§ **Requirement**: Below are entries; copy exactly the lines from the one with "Image resolution: width=1227" through the one with "Task: Select the Erase tool in PDF toolbar", both included, and leave out the rest.

§ **Material for this task**:
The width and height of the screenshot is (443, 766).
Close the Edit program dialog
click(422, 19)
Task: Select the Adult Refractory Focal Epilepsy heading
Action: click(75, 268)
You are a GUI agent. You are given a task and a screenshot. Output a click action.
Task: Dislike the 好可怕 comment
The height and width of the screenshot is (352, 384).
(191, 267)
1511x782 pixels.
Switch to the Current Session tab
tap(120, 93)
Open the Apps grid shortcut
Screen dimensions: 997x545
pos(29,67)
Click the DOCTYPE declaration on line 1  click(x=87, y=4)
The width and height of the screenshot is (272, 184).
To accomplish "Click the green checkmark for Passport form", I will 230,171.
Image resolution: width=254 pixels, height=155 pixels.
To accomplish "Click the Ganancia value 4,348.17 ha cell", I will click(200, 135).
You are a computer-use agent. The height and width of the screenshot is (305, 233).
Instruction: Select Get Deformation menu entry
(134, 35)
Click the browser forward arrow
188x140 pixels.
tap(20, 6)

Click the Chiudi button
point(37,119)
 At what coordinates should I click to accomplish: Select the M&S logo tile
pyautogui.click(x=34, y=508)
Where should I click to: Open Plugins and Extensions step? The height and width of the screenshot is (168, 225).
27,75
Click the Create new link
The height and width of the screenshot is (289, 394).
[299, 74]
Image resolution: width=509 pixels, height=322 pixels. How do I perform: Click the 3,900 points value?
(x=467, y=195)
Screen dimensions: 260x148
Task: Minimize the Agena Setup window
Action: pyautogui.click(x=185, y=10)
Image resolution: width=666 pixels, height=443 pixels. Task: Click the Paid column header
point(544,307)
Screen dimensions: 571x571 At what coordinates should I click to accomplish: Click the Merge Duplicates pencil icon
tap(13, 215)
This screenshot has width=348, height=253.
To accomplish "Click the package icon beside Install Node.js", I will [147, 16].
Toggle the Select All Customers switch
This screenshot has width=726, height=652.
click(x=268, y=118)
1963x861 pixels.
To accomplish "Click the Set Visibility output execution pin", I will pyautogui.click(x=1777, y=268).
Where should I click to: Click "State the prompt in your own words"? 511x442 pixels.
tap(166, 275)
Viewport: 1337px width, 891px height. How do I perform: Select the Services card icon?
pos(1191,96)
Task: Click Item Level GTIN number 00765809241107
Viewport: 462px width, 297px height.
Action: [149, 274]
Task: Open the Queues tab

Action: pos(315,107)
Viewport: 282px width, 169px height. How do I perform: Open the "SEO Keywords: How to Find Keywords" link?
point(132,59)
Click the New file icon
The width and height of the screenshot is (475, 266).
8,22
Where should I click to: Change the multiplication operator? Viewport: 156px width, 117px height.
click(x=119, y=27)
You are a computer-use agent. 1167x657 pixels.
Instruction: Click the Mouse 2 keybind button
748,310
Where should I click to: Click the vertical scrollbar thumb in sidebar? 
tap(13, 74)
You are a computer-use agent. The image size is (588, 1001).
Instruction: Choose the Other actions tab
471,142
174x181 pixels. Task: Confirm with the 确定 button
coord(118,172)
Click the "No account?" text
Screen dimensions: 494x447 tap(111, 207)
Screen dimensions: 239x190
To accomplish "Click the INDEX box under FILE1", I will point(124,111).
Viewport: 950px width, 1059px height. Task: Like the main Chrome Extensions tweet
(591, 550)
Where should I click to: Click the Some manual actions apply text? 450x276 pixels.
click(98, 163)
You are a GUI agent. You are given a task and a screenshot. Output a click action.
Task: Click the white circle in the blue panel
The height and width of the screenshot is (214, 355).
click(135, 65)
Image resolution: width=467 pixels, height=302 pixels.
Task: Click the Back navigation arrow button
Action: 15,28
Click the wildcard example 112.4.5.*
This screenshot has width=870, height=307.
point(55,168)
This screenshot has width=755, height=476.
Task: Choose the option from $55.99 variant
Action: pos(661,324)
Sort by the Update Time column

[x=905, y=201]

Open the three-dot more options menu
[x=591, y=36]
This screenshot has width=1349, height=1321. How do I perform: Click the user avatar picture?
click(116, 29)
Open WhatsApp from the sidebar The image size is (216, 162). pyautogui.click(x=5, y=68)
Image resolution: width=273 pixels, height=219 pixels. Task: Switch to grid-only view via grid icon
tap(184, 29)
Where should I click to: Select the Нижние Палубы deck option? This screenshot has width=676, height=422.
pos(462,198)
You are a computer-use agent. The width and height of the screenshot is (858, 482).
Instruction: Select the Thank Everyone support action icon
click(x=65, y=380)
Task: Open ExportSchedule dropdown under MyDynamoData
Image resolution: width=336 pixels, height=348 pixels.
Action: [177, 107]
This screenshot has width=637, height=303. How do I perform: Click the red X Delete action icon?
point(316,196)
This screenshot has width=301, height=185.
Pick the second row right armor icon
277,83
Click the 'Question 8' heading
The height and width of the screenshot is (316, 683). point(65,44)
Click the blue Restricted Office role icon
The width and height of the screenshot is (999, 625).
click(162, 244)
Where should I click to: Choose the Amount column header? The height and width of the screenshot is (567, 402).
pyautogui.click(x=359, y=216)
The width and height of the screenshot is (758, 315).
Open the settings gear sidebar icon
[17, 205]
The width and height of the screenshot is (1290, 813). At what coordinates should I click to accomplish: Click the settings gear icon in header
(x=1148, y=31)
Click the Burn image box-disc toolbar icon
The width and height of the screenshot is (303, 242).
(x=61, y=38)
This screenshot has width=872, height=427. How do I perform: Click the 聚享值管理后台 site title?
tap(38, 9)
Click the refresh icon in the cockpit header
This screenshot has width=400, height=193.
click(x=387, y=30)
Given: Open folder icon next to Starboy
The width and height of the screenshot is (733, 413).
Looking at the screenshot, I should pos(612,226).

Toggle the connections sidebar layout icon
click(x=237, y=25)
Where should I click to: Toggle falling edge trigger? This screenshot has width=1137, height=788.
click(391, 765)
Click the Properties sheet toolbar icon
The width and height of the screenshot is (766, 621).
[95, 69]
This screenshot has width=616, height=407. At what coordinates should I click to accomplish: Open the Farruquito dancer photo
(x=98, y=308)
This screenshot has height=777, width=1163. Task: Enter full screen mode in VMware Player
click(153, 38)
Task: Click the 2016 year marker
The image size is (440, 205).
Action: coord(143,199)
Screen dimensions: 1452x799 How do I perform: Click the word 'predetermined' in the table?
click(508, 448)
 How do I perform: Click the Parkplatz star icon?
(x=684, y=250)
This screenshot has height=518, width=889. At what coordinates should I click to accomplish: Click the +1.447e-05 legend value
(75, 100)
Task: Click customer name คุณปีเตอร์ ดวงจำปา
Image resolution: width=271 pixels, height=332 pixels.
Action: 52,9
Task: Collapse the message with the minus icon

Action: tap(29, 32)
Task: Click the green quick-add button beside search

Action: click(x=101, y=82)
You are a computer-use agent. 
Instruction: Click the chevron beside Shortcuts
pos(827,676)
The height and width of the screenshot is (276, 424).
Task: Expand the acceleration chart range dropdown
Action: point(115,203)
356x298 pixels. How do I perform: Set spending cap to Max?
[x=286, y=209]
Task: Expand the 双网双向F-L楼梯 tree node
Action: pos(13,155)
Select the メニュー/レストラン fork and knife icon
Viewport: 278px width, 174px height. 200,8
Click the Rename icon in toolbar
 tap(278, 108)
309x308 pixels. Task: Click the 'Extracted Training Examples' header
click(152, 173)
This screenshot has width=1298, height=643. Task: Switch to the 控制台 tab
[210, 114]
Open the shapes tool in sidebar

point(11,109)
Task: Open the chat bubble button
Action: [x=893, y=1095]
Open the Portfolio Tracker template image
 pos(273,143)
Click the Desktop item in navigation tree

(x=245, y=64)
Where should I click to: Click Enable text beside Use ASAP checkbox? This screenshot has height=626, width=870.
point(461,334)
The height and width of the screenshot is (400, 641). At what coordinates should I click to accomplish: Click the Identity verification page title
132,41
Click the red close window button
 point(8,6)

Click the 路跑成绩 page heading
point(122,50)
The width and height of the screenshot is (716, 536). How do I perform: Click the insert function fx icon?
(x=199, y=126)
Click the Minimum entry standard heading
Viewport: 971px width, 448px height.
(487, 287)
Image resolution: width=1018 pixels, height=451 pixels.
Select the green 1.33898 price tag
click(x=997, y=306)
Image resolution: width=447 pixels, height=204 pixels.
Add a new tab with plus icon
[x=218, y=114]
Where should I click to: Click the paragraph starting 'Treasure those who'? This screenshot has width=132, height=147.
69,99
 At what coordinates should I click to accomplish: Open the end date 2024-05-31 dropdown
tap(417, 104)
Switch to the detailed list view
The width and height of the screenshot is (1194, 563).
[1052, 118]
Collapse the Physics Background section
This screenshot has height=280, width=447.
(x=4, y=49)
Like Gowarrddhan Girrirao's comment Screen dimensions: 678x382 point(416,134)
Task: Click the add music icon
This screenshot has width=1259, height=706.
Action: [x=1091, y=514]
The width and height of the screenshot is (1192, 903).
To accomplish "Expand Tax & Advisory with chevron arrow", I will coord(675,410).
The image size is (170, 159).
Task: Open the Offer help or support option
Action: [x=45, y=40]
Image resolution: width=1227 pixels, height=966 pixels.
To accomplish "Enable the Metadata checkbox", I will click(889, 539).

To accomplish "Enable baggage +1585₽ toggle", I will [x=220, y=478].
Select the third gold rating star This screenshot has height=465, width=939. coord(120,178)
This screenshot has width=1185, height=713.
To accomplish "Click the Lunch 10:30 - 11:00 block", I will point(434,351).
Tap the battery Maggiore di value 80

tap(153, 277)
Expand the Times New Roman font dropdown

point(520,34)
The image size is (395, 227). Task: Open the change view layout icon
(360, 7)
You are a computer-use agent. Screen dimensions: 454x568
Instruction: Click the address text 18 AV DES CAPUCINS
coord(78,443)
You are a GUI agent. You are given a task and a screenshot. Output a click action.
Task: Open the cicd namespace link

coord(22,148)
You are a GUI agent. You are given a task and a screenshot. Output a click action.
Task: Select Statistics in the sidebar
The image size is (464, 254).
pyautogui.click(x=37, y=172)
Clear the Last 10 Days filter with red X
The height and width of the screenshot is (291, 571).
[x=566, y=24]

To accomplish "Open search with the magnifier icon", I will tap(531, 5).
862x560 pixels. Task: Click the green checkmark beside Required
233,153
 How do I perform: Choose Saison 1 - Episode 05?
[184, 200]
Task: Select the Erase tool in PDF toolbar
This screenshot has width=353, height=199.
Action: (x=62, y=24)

§ **Task solution**:
Image resolution: width=1227 pixels, height=966 pixels.
To accomplish "Enable the Metadata checkbox", I will click(889, 539).

To accomplish "Enable baggage +1585₽ toggle", I will [x=220, y=478].
Select the third gold rating star This screenshot has height=465, width=939. coord(120,178)
This screenshot has width=1185, height=713.
To accomplish "Click the Lunch 10:30 - 11:00 block", I will point(434,351).
Tap the battery Maggiore di value 80

tap(153, 277)
Expand the Times New Roman font dropdown

point(520,34)
The image size is (395, 227). Task: Open the change view layout icon
(360, 7)
You are a computer-use agent. Screen dimensions: 454x568
Instruction: Click the address text 18 AV DES CAPUCINS
coord(78,443)
You are a GUI agent. You are given a task and a screenshot. Output a click action.
Task: Open the cicd namespace link

coord(22,148)
You are a GUI agent. You are given a task and a screenshot. Output a click action.
Task: Select Statistics in the sidebar
The image size is (464, 254).
pyautogui.click(x=37, y=172)
Clear the Last 10 Days filter with red X
The height and width of the screenshot is (291, 571).
[x=566, y=24]

To accomplish "Open search with the magnifier icon", I will tap(531, 5).
862x560 pixels. Task: Click the green checkmark beside Required
233,153
 How do I perform: Choose Saison 1 - Episode 05?
[184, 200]
Task: Select the Erase tool in PDF toolbar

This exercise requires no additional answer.